Солнце закатилось, скот пригнали с пастбища, травы пригнула к земле роса, «Ракета» на Двине подлетела к пристани. Вскоре опять мимо него потянулись пассажиры из города. Все видел, все отмечал для себя Чикин.

Когда стало темнеть и шум в селе начал затихать, он собрался было домой, но тут послышалось громкое пение. Хриплый мужской голос орал во все горло:

Ничего, что ноги босы,Мы — архангельски матросы.Кто наступит на носки,Того изрежем на куски!

«Ишь ты, вот дает!» — ухмыльнулся Чикин и вспомнил, что, бывало, еще до войны, эту разухабистую частушку пели подвыпившие парни, стенкой «гуляя» по улице с гармонью, щеголяя своим молодечеством, показывая всей деревне, что все им трын-трава и черт им не брат…

Пенье смолкло, до слуха Чикина донеслась какая-то возня, мягкие удары, шлепки, сдержанная ругань. «Кто это там буйствует?» Звуки слышались как будто от избы Прихожаевой. «Неужели из-за нее дерутся хахали?» Еремей Кузьмич скорой походкой направился туда.

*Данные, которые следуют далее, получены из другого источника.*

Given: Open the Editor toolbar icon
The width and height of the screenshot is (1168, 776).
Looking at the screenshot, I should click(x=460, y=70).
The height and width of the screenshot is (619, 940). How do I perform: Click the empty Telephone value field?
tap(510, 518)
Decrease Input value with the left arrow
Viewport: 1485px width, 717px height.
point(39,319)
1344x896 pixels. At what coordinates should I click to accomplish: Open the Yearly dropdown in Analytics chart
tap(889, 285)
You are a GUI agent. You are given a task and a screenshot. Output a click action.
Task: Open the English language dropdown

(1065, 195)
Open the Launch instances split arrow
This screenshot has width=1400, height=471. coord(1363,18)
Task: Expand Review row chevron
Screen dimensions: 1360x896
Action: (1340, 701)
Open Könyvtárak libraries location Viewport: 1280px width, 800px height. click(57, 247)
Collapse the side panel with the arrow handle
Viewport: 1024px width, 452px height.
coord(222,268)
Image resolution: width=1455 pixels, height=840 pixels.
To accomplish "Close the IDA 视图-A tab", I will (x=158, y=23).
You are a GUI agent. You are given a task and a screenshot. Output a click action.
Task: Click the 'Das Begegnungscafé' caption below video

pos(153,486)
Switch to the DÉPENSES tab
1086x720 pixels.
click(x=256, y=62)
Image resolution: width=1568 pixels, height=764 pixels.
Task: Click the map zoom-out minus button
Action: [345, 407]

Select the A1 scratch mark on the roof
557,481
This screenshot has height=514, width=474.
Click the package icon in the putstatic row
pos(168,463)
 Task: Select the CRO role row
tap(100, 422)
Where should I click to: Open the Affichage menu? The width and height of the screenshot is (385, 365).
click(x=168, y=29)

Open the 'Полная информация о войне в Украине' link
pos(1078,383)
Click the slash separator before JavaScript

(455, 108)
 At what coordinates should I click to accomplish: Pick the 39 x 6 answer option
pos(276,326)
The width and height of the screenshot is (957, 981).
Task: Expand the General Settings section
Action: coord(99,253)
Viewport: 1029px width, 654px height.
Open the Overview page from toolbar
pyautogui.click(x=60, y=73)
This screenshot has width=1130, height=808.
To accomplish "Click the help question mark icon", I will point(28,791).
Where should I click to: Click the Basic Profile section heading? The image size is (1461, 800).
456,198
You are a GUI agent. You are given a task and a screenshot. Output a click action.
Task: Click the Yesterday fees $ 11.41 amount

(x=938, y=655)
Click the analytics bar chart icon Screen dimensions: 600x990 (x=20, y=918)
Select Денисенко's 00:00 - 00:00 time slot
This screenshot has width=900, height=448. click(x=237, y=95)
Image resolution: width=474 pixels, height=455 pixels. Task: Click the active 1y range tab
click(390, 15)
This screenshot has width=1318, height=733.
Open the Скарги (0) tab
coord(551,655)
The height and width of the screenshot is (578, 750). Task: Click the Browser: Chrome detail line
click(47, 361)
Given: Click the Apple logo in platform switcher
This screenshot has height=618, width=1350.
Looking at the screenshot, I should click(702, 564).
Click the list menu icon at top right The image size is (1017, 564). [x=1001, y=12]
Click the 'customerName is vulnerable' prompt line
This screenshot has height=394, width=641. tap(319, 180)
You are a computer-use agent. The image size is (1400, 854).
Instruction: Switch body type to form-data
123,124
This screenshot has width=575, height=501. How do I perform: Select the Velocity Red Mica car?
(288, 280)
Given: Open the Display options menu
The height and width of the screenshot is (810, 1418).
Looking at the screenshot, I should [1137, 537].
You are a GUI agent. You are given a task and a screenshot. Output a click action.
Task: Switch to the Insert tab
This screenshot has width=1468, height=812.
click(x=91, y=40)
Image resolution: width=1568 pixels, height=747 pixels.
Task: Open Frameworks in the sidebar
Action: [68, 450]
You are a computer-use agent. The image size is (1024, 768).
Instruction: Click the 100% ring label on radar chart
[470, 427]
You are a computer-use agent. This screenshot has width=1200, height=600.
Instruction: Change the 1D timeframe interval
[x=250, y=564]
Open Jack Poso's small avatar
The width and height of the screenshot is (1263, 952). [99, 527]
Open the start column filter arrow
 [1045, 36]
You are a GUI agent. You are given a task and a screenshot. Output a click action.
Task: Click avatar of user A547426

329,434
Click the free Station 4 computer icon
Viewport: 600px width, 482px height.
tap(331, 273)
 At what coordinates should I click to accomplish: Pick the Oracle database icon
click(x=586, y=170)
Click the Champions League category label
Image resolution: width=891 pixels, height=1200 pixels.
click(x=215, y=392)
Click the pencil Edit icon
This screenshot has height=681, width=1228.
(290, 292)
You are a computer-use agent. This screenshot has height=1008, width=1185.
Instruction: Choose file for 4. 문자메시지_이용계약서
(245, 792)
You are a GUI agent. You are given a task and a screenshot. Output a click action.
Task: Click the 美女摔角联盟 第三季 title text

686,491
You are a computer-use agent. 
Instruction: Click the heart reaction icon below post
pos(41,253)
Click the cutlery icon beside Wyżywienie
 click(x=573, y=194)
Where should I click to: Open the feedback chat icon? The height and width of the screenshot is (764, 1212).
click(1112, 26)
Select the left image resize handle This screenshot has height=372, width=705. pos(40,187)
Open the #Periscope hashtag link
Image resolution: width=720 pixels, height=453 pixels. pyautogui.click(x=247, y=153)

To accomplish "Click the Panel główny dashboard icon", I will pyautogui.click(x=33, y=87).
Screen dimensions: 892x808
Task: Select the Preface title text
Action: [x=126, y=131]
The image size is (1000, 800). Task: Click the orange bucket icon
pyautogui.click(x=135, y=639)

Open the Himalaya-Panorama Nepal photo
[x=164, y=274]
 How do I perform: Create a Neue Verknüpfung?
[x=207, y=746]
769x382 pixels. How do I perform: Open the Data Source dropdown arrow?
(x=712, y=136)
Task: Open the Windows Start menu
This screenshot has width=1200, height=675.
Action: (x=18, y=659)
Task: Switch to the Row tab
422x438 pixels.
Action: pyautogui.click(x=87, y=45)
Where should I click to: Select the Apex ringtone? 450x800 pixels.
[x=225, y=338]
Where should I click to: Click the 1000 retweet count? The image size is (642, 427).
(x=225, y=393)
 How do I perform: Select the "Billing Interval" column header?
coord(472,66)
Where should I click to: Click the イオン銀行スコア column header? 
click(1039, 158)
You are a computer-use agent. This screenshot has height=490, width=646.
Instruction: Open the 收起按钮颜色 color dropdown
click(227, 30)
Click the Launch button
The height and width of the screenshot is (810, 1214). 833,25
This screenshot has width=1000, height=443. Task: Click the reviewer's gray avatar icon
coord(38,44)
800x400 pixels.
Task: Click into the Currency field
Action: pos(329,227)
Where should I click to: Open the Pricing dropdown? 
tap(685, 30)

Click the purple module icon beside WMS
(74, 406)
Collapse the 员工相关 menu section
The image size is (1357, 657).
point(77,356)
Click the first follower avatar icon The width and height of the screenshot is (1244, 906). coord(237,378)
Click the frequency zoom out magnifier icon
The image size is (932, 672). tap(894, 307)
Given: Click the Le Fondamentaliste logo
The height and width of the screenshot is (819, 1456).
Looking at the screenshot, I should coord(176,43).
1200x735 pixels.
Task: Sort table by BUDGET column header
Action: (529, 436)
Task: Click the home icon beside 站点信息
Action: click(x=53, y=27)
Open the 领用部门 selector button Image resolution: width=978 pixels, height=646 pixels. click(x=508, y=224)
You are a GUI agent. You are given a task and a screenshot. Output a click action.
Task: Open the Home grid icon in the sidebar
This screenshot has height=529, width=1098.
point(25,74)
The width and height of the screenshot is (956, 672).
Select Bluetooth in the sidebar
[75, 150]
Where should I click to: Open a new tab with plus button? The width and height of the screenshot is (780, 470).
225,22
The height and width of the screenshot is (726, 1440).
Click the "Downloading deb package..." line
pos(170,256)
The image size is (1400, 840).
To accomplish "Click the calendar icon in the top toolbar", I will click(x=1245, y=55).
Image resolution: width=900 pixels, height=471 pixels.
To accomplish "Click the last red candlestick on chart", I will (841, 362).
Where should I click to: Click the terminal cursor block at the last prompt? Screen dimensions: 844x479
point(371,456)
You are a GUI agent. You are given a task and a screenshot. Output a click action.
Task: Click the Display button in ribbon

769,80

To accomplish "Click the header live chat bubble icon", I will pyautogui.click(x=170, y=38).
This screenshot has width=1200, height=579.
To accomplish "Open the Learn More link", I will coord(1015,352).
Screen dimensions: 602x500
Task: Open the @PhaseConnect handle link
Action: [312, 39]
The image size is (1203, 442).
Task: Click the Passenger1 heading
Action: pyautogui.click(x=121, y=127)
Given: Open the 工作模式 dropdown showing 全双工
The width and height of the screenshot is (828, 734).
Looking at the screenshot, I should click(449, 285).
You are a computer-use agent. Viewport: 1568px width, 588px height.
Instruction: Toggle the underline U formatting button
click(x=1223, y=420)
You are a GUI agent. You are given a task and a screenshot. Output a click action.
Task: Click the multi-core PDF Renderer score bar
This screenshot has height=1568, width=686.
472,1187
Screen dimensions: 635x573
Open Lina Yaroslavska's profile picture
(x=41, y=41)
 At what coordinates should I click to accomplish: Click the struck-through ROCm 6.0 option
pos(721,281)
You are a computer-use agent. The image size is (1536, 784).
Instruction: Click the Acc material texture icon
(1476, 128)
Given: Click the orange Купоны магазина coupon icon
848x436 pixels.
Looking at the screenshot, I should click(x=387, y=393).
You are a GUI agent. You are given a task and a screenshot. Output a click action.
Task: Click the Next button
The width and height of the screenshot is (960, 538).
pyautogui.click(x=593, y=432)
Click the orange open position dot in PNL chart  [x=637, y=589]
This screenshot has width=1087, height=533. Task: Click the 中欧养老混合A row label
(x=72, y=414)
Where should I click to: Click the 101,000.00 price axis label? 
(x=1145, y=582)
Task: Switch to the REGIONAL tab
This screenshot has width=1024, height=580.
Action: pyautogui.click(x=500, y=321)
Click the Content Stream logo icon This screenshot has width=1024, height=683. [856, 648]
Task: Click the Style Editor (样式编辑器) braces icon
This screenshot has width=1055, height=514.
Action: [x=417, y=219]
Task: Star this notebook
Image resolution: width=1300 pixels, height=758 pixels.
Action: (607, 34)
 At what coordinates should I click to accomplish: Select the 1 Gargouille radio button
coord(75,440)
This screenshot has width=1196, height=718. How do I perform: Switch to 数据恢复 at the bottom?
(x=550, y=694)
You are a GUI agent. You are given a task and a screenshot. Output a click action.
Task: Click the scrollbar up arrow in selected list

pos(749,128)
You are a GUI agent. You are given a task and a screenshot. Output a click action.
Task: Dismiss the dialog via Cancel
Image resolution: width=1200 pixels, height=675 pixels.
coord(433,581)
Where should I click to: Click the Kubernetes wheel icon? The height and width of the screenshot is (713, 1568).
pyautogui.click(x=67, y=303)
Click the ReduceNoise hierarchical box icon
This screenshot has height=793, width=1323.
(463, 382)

…Порову захотелось выпить просто так, без всякого повода: не было ни праздника, ни круглой даты, ни другого какого-нибудь события, достойного того, чтобы его отметить. В таких случаях выпивохи выдумывают причины, пьют, к примеру, по случаю рождения у соседской кошки семерых котят или по поводу предстоящего в будущем году лунного затмения…

Но не одному же сидеть с бутылкой! Поров после работы брел по улице, размышляя, к кому бы зайти. Прежние друзья-приятели от него отвернулись — кто попал «женке под башмак», кто избегал возлияний, выдерживая характер. И тут Поров вспомнил о Спицыне.

После товарищеского суда и той истории с бревнами они не встречались, обоим было неловко. Спицын сердился на Крючка за то, что тот очень уж безобразно орал песни тогда на реке, и к тому же затеял драку, подняв шум. Крючок все же решил зайти к Трофиму и помириться с ним.

Войдя в избу, Поров сразу почувствовал холод, исходивший от Марфы. Она кидала на непрошеного гостя недружелюбные взгляды из-под низко повязанного платка с таким видом, будто у нее нестерпимо болели зубы и ей было тошно. Крючок привык к подобной неприязни со стороны женщин и не придал этому никакого значения. Спицын был трезвый и отнесся к появлению Крючка с бутылкой очень сдержанно: события последних дней отбили у него охоту к выпивке. Но гость уже сидел за столом, разливал по стаканам хмельное зелье, и он не устоял перед ним… Поров сетовал на судьбу, ругал жену, которая уехала к родителям, бросив его. А ему в одиночестве тяжко. Спицын хотел сказать, что вино и выгнало жену из дома, но сдержался.

У него тоже было несладко на душе. Софья старательно избегала встреч. Завидя Трофима на улице, сразу переходила па другую сторону.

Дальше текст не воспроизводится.